In a previous post on the economics profession, I singled out the profession’s weird belief that public policy is about efficiency. Posts like this one are a good example of the weird myopia. How is it possible that fully formed adults cannot know efficiency and efficacy are of no concern to the welfare state?
If anyone really gave a damn about helping the poor, they would stop welfare altogether. You would think people in a racket allegedly designed to study markets would know you get more of what you subsidize. Paying people to be in the underclass means you get a steady supply of people in the underclass.
Welfare is, in part, about buying grace. The over-class loves these cost-free (relative to them) ways to help the poor. Guys like John Forbes Kerry and Joe Biden don’t give real money to charity. Instead, they give other people’s money to these programs. The added bonus is they get to go around the country bragging about how good they are to poor people, despite the fact they are trying to create more of them.

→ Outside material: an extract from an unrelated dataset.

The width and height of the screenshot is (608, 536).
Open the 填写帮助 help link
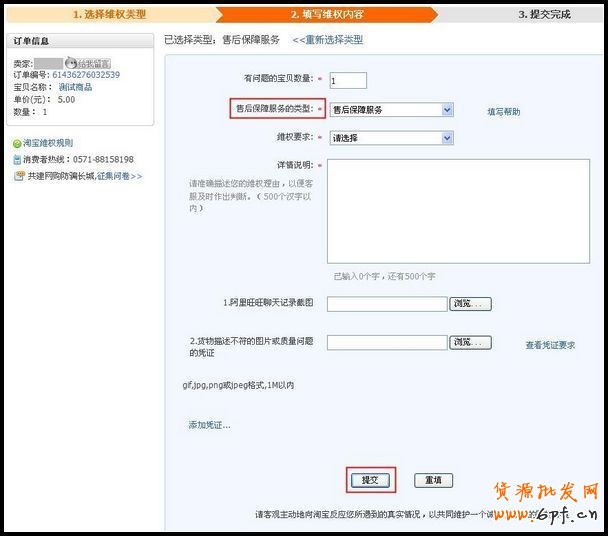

Even better, their kids get to work in non-profits, funded by government, that allegedly help the poor. That way when they take over for dad in the political rackets, they too can brag about being generous with your money. The politicians in a democracy is like a fireman who runs around setting fires he can heroically battle. They create the conditions for an under-class, then claim to helping the under-class.
Another aspect of welfare is aimed at the middle-class. It is riot insurance. Let the Koreans open their cash businesses in the ghetto. Let the cops figure out how to keep the ghetto savages penned up. That’s where welfare comes in. Give them cash to buy a forty ounce, some weed and some bling. Let ’em sell drugs and shoot one another. If that’s what it take to keep them on the reservation, so be it.
The middle-class looks at welfare as a cheap way to deal with the ghetto. Instead of doing the hard work of enforcing social policy that rewards the fit and punishes the maladapted, they happily pay higher taxes to maintain urban reservations. They move to exurbs without public transport in order to avoid the problem. Welfare is not about helping the poor. It is about political piety and reality avoidance.
The private sector sheds and automates jobs so the public sector and non- profits pick up the slack – until national basic income kicks in. The non-profit field is expanding rapidly. Young worker bees know how ruthless corporate America is so they turn to non-profits – good benefits and a mission other than maximizing shareholder value.